Christian-Western vs. Jewish Remembrance

Most forms of Shoah remembrance focus on trauma—exposing, describing, and documenting the trauma, and transmitting it to the next generations. Collective memory focuses on preserving an open wound—stoking the memory of destruction and creating the means to transmit it. This sort of memory teaches moral lessons through exposing participants to the trauma and helping them experience it anew. However, as the field of trauma care has repeatedly shown, reenacting a trauma merely destabilizes the fragile recovery process and serves only to return the victim to the paralyzing experience of the trauma.

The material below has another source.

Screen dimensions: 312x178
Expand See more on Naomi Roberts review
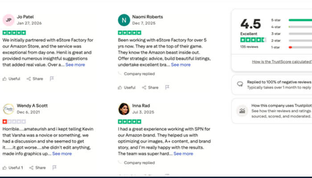point(181,65)
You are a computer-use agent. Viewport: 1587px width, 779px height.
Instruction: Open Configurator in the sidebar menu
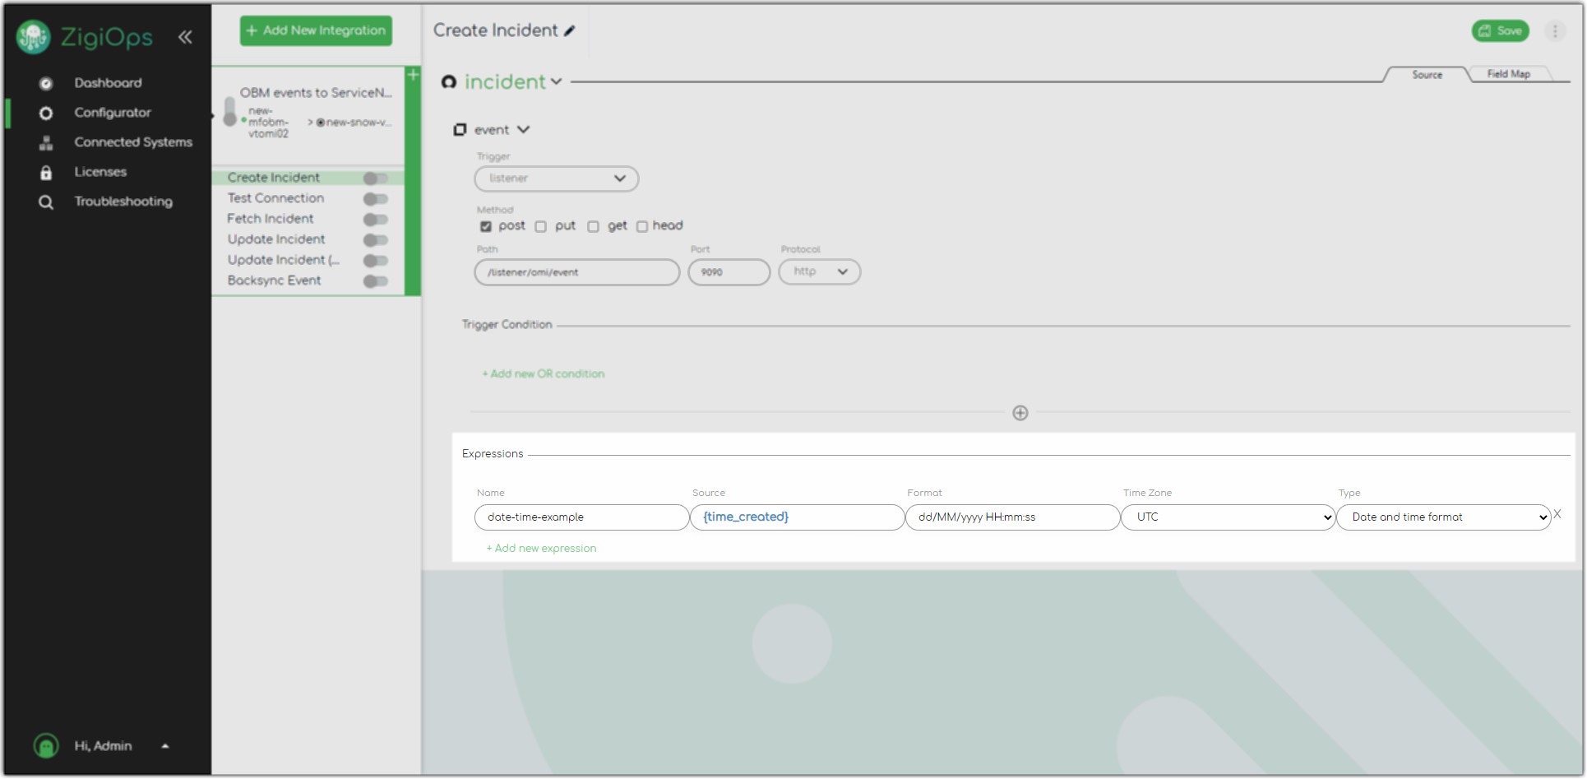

Too little attention has been paid to the way Western and Christian consciousness have deeply shaped our memory of the Shoah—beginning with the term “Holocaust” itself, a Latin phrase meaning “a whole-burnt sacrifice.” This term reveals a fundamental difference between Christianity and Judaism (one that can only be briefly sketched here): Judaism awaits the return of sacrifices and celebrates the biblical story of the binding of Isaac, wherein Abraham ultimately refuses to sacrifice his son and sacrifices a ram instead.2 The impulse to sacrifice was blocked. In the Talmud (Sanhedrin 89b), Abraham’s very attempt is described as an act of Satan. In Judaism, unlike early Christianity, martyrology never became an accepted norm.

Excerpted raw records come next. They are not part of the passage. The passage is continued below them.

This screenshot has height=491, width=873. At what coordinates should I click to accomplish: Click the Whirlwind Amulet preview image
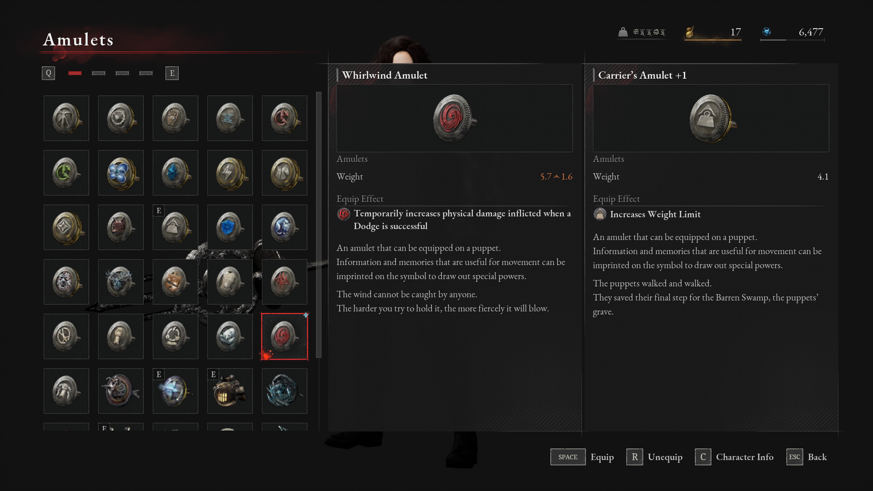pyautogui.click(x=455, y=118)
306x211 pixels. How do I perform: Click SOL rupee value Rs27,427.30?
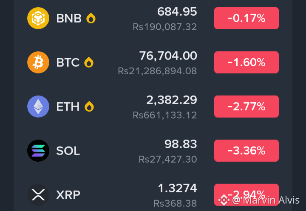(x=167, y=159)
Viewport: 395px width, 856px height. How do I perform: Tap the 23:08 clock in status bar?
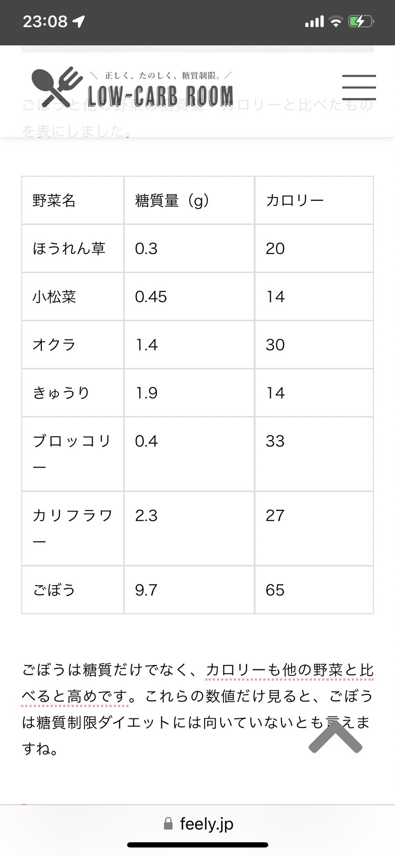[x=45, y=21]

Christianity celebrates the end of sacrifices and the story of the crucifixion of Jesus, wherein God sacrifices his son. Jesus’s suffering and death bear witness to holiness (“martyrdom” deriving etymological from the Greek word for “witness”) and atone for the sins of believers. Tertullian, one of the Church Fathers, said: “The blood of the martyrs constitutes the seeds of the Church.” This is the foundation for the postwar martyrological appropriation of the murdered Jews, as for example in the sanctification of Edith Stein, murdered as a Jew and sanctified as a Christian, and the posthumous baptism by the Mormon Church of hundreds of thousands of Jews slain in the Shoah.

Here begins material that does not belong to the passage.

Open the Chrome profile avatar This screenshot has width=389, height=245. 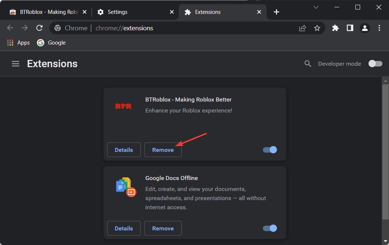tap(365, 28)
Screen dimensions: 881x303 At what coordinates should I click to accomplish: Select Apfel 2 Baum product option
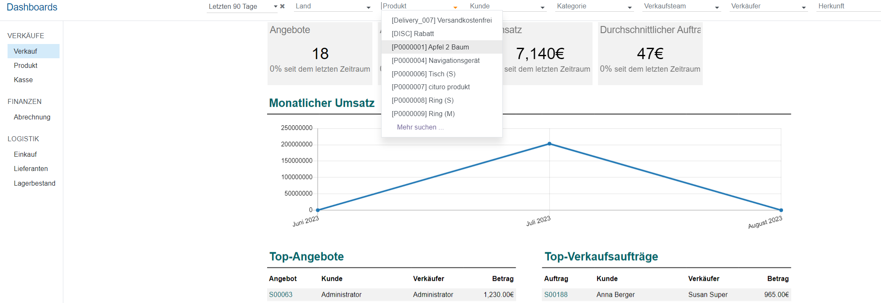[x=430, y=47]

Shoah remembrance ceremonies continue to burn this traumatic Shoah memory into each new generation. Based as they are on exposing and reenacting trauma, such commemorations sanctify victimhood. Yet Jews trapped in the Nazi extermination apparatus had deeply different mythical and cultural models. In the midst of the Shoah, Jews did not see themselves as martyrs—as holy sacrifices. Nor did they regard their suffering as bearing witness to holiness. Death was not given a halo of holiness. In the face of evil and divine hiddenness—in the face of destruction—they fought for their spirit and their lives. In the words of Rabbi Yitzhak Nissenbaum, who was killed in the Warsaw Ghetto, “This is a time for sanctifying life, not for sanctifying God by dying. In the past, our enemies demanded the soul, and the Jew sacrificed his body for the sanctification of God’s name. Now the bitter enemy demands the Jewish body, and it is incumbent upon the Jew to protect it and preserve his life.”3 Staring destruction in the face, Jews fought for their spirit and their lives—in all their manifestations of humanity, in their despair, and in their preservation of human uniqueness. This light breaks through the heart of the Shoah’s evil darkness, inspiring awe for the human spirit. To me, this represents the heart of Shoah remembrance.

And yet most Shoah memorial sites foreground the Nazi extermination apparatus and the suffering of the victims. The museum at Auschwitz emphasizes the details of the industrial slaughter rather than the prisoners’ fight against human and spiritual erasure. Remembering in this manner empowers and perpetuates the horrors, grants Nazism and its crimes superhuman dimensions, and transforms them into objects of instinctive fascination. Today, the memory of the Shoah, focusing as it does on the graphic presentation of the ways victims were tortured by power of evil, constitutes a perverse source of inspiration.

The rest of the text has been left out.